▶ _Aim_
Reproduce verbatim the lines running from the start of the items through the line containing "will click(x=982, y=687).", with both of those lines included.

▶ _Records to process_
>> BEGIN

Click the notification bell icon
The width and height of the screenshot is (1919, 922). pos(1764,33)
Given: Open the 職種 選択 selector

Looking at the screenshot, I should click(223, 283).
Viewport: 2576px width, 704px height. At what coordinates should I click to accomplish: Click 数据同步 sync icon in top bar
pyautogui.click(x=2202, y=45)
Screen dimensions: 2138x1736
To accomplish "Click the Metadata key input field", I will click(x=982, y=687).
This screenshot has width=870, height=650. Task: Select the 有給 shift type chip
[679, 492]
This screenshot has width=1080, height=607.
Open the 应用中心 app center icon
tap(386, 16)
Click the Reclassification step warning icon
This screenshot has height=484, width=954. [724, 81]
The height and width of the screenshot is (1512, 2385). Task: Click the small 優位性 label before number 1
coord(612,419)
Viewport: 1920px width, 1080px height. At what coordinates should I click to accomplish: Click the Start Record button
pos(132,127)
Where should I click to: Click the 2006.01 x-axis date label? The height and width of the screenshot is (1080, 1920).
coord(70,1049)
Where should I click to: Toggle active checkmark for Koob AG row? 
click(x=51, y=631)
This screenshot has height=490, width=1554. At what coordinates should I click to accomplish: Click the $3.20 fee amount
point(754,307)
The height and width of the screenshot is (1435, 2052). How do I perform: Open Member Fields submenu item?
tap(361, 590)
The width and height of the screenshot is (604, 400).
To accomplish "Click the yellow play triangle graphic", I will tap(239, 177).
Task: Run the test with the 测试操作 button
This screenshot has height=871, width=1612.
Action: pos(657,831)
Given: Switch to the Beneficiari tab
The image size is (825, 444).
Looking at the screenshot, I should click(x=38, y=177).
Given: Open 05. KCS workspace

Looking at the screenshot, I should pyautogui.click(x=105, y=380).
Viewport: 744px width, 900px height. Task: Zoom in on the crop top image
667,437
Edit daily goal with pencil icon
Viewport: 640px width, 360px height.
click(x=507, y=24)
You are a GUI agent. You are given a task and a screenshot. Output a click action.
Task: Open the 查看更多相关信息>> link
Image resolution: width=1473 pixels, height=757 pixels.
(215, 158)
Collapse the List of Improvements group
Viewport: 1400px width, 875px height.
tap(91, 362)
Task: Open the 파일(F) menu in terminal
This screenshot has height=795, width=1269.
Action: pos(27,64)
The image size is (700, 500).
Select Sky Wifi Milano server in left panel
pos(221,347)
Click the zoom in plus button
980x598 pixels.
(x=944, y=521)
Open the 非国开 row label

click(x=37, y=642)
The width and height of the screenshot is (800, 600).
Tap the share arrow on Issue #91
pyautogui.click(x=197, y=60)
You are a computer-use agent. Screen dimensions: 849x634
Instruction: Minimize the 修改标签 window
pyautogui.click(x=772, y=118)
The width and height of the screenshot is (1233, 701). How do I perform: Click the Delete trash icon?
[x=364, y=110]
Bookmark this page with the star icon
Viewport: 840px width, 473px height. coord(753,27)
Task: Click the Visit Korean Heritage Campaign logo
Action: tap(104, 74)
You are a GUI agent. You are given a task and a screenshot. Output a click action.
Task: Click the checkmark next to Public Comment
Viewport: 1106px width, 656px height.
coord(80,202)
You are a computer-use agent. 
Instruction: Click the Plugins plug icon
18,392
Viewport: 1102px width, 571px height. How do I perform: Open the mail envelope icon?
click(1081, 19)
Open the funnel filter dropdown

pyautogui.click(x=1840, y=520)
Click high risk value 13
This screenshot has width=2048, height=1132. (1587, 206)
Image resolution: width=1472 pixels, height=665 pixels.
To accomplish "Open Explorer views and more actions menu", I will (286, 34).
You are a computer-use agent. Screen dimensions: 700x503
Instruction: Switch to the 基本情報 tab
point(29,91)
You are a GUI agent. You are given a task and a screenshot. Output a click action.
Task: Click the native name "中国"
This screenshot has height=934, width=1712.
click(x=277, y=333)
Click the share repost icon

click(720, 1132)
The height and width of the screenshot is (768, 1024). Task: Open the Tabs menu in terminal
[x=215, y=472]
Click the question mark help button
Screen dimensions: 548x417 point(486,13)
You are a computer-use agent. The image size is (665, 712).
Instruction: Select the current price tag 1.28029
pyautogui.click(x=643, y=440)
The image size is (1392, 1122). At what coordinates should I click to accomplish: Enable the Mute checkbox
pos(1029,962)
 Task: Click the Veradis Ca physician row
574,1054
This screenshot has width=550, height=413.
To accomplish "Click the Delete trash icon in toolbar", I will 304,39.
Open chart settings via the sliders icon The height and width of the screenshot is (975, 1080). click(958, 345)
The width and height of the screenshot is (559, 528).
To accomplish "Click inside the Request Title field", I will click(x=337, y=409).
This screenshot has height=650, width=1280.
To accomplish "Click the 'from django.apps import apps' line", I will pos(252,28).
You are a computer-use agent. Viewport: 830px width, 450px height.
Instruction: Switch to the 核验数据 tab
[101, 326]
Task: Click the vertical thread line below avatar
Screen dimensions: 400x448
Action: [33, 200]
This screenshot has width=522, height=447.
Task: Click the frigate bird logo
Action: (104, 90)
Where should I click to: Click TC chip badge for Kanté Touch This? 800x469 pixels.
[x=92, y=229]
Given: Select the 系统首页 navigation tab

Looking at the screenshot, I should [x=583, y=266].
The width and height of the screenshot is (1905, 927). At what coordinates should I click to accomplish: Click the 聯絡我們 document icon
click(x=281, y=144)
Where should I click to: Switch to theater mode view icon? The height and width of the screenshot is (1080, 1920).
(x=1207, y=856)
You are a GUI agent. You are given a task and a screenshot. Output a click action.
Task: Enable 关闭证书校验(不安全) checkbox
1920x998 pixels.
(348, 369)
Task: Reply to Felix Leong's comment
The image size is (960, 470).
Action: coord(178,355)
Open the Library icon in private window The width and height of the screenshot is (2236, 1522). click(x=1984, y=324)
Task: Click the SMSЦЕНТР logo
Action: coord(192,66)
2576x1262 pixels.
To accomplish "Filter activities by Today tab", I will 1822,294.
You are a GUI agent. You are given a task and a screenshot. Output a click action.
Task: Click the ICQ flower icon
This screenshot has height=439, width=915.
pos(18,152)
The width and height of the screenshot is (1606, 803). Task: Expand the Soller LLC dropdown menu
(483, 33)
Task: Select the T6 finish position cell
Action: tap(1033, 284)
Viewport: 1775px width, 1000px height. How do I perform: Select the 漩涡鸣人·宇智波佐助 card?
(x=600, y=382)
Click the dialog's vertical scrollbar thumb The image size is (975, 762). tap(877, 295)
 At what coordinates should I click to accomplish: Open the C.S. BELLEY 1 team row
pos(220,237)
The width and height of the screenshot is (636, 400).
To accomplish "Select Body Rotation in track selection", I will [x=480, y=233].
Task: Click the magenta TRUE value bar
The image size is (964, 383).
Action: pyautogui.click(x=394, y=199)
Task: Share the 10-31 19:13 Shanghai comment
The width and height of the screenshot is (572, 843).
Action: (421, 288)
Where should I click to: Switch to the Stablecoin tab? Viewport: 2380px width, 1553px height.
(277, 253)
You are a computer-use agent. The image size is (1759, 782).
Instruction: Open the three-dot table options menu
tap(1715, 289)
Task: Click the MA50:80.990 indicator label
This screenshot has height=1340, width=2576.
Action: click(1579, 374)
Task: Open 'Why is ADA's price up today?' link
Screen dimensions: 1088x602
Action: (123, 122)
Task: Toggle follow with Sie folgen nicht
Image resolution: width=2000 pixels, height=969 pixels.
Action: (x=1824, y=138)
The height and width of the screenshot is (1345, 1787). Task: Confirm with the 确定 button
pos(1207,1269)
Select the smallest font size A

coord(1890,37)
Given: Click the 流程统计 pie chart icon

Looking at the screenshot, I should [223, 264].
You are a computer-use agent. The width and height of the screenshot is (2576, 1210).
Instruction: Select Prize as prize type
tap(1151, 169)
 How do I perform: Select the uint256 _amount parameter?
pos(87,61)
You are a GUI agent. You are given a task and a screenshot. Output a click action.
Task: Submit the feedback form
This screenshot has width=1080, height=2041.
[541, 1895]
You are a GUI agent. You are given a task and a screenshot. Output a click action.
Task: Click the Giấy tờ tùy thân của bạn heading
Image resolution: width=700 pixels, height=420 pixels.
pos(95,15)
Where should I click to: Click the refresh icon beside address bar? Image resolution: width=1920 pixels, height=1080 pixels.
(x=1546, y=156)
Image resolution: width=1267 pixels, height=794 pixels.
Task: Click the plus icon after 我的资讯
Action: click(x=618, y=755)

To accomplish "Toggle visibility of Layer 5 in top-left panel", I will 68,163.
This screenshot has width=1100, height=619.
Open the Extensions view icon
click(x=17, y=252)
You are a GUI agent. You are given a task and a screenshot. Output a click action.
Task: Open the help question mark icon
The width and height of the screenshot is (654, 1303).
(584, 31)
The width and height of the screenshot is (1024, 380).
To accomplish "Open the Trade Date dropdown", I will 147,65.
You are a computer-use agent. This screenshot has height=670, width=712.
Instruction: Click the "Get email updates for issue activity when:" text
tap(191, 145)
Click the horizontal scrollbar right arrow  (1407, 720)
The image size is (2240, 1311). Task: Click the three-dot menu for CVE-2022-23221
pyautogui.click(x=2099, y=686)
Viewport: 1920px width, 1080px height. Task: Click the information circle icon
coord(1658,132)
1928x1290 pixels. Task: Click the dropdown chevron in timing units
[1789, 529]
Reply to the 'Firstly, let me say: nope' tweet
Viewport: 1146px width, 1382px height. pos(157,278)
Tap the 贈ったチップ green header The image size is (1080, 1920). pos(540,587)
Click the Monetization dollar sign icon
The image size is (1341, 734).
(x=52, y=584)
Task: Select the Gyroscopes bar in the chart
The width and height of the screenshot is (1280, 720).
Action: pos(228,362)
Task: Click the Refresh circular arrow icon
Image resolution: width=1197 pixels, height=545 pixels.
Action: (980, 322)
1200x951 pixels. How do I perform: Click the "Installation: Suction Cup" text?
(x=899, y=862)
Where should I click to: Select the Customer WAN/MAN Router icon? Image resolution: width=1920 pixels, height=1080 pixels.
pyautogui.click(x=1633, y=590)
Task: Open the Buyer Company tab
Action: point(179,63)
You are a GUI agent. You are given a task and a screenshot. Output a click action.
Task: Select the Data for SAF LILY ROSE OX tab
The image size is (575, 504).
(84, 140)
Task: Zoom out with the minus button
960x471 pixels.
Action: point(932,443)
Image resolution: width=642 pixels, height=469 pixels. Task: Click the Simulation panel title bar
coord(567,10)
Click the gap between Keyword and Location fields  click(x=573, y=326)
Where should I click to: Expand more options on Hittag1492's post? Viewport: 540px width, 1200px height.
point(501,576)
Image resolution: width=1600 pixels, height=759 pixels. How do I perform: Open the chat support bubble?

>> END

▶ _Answer to this exercise_
Click the notification bell icon
The width and height of the screenshot is (1919, 922). pos(1764,33)
Given: Open the 職種 選択 selector

Looking at the screenshot, I should click(223, 283).
Viewport: 2576px width, 704px height. At what coordinates should I click to accomplish: Click 数据同步 sync icon in top bar
pyautogui.click(x=2202, y=45)
Screen dimensions: 2138x1736
To accomplish "Click the Metadata key input field", I will click(x=982, y=687).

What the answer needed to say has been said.